=== What to work on ===
With pictures left out, output exactly the lines from the line holding "The image size is (1175, 2576)." through the end of the data, both included.
═══ Material provided ═══
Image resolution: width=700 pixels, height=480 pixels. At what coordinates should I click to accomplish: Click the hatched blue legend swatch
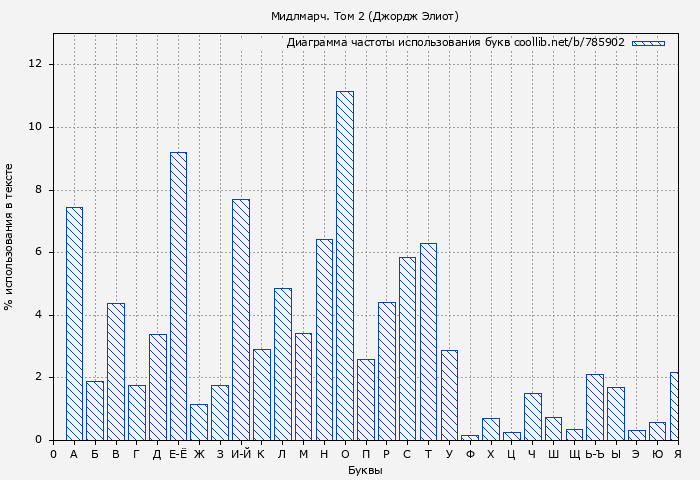coord(648,43)
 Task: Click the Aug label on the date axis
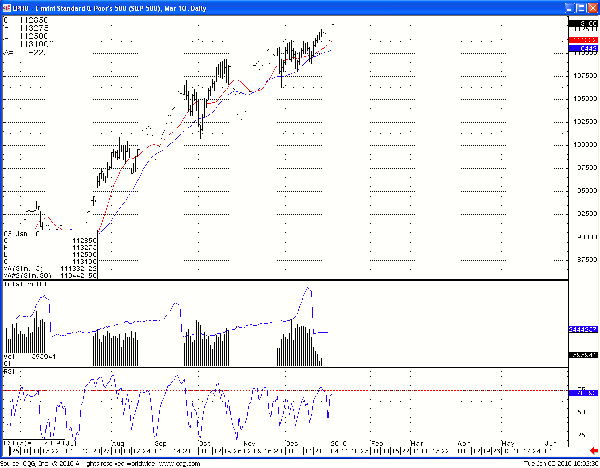tap(117, 441)
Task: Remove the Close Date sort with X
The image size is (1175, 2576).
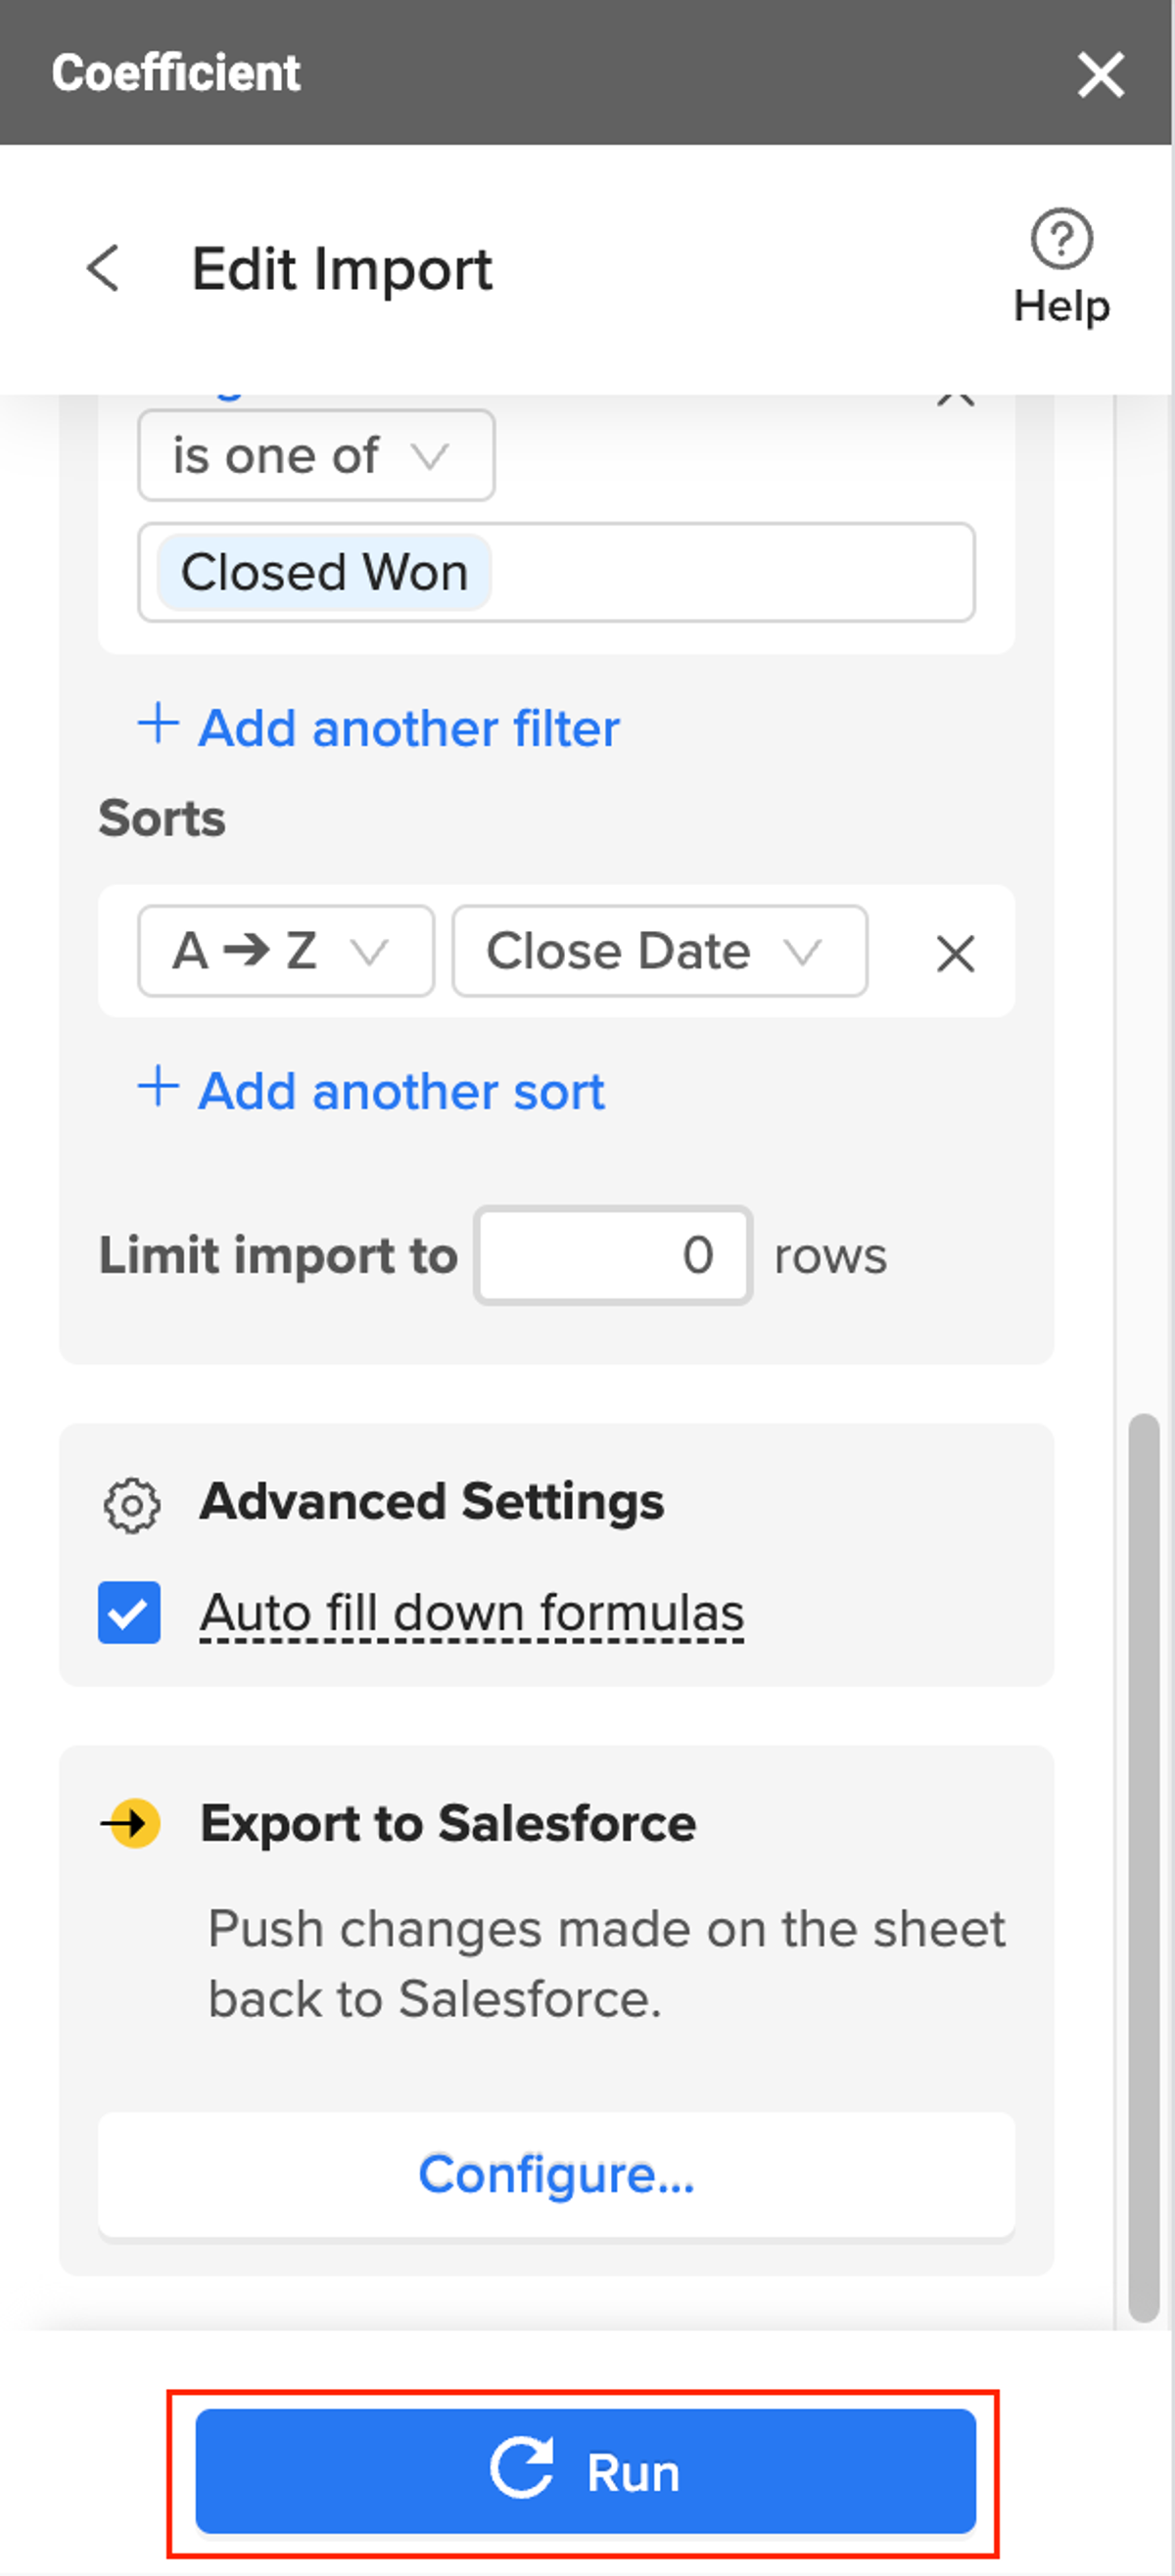Action: (x=955, y=953)
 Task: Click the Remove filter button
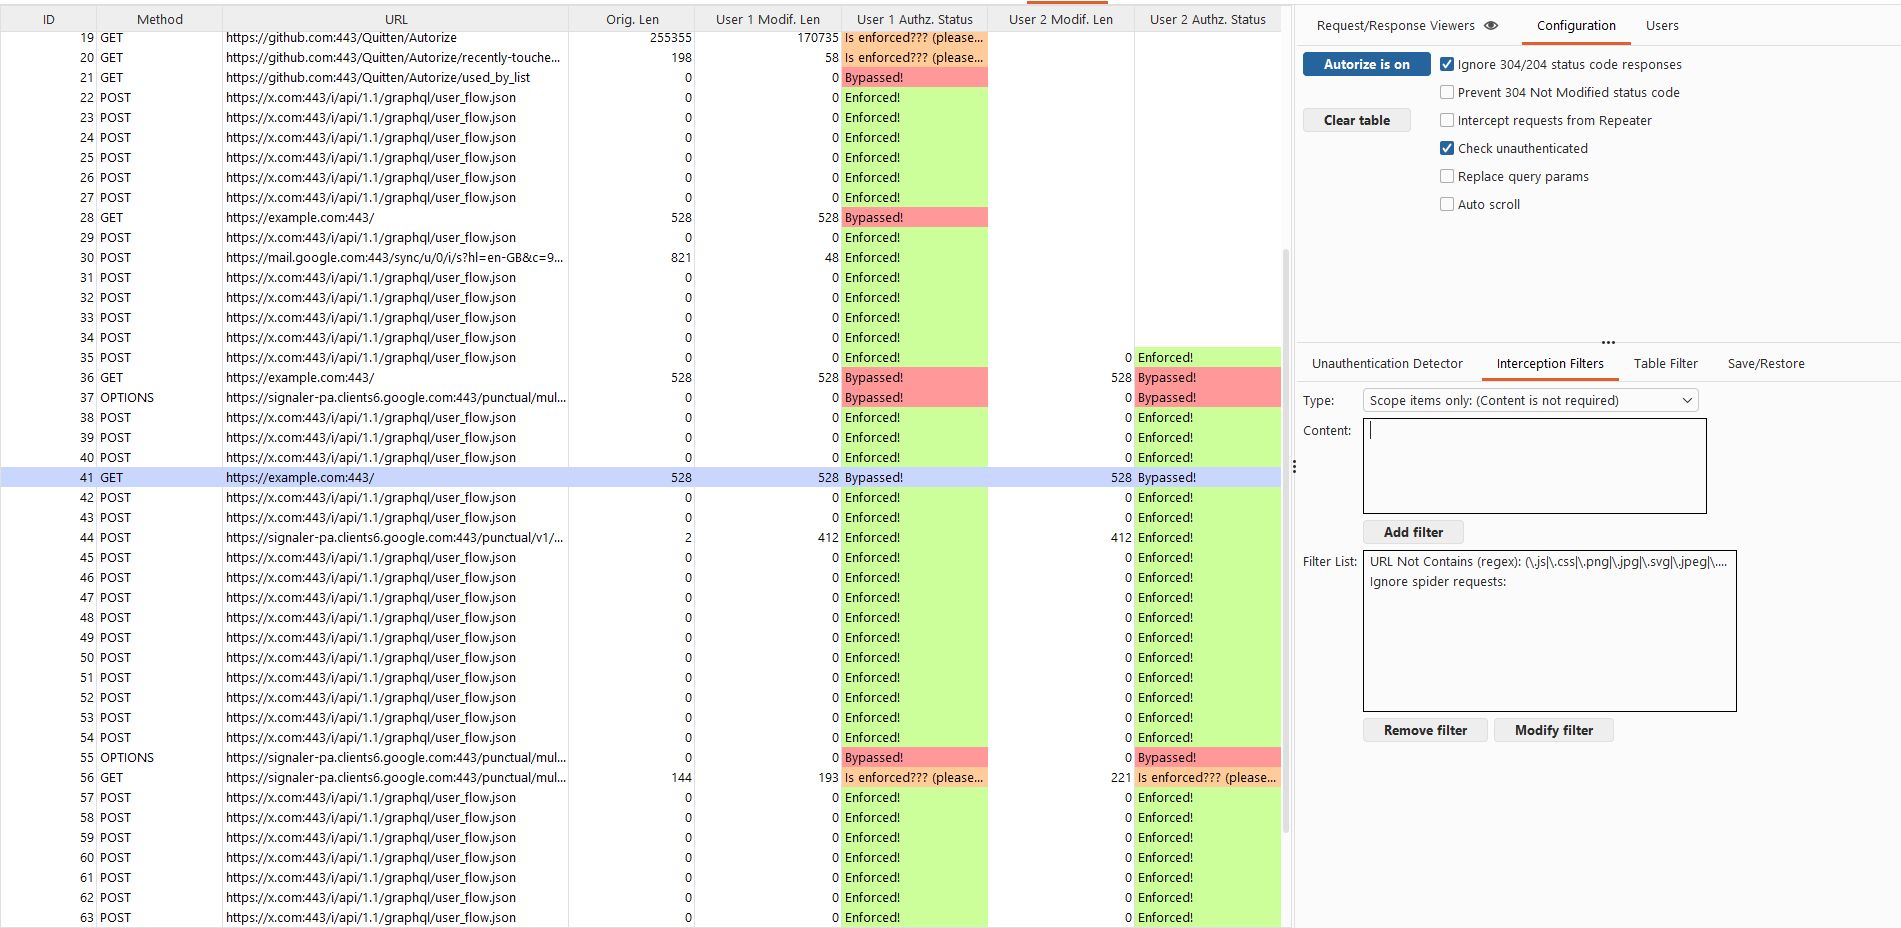[x=1425, y=731]
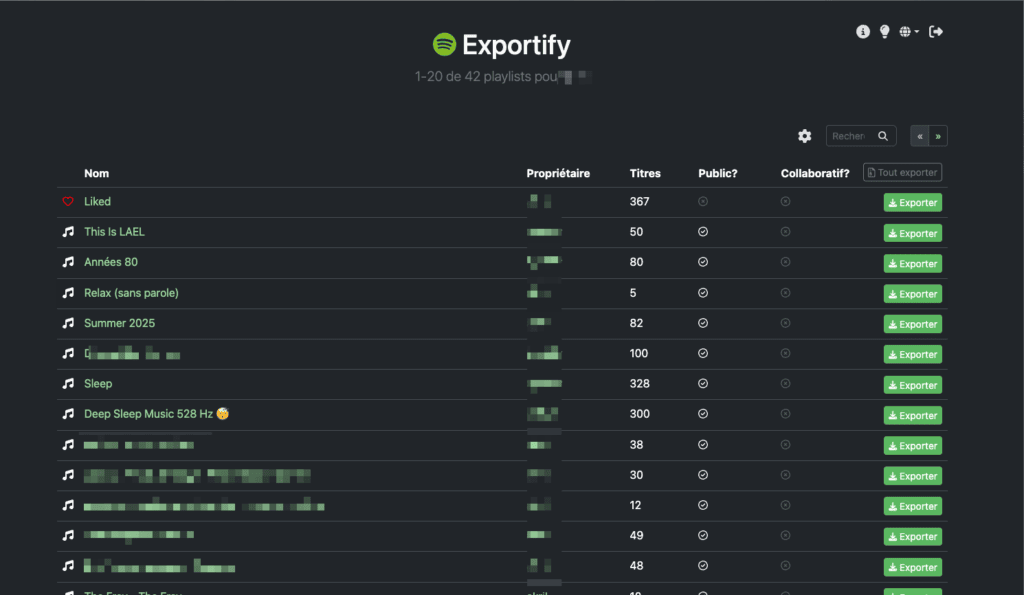
Task: Open the settings gear above the playlist table
Action: (805, 136)
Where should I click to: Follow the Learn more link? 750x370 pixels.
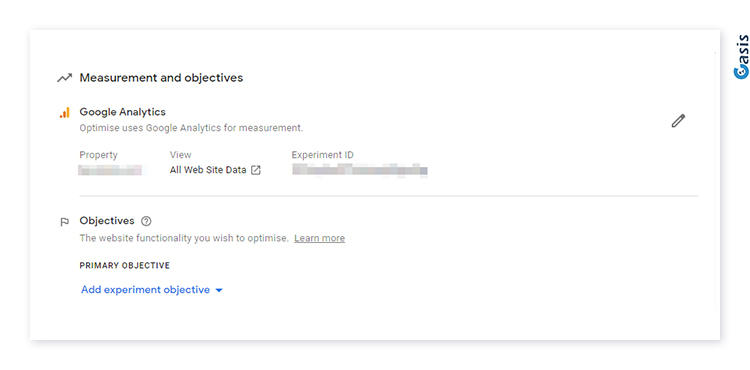click(x=320, y=238)
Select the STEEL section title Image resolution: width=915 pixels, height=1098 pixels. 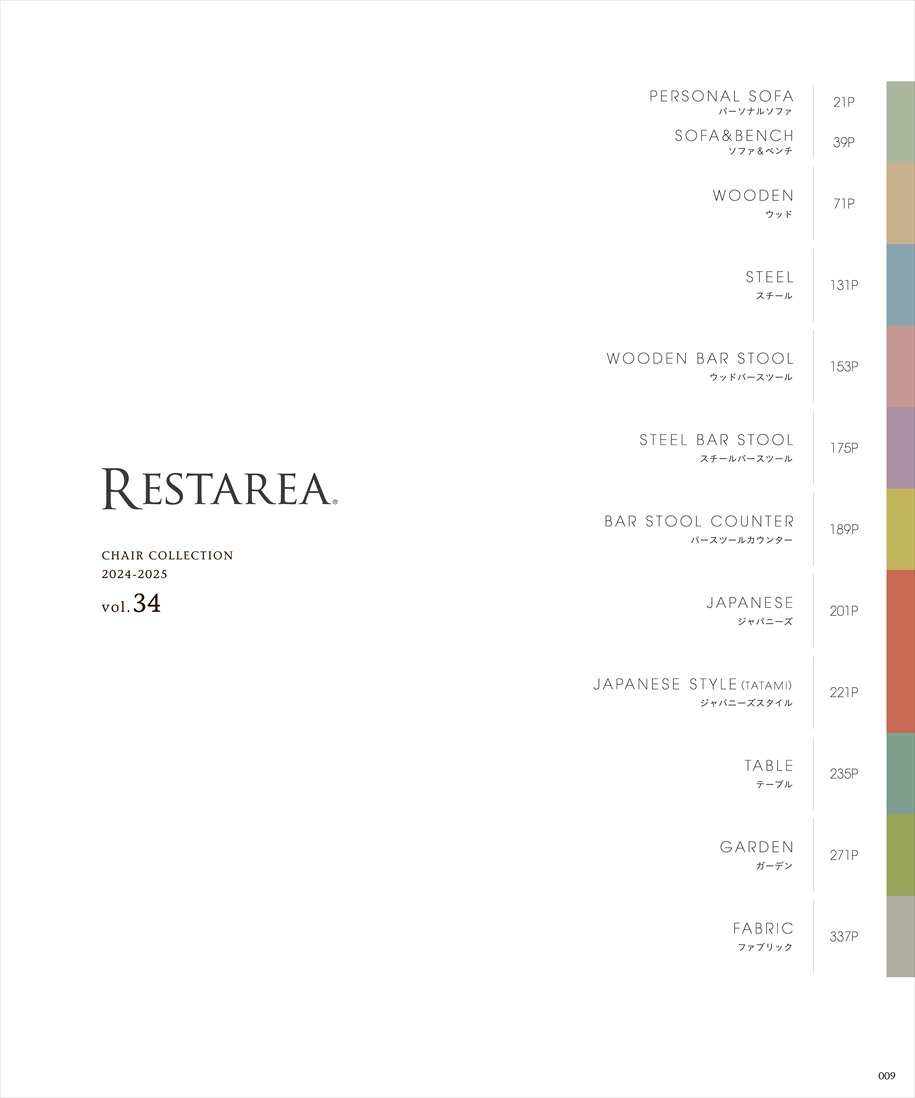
═══
=== Answer box ===
The image size is (1175, 2576).
Action: (x=955, y=953)
 Task: Click the Remove filter button
[x=1425, y=731]
Task: Open the settings gear above the playlist table
Action: (805, 136)
Where should I click to: Follow the Learn more link? 750x370 pixels.
click(x=320, y=238)
Select the STEEL section title Image resolution: width=915 pixels, height=1098 pixels. 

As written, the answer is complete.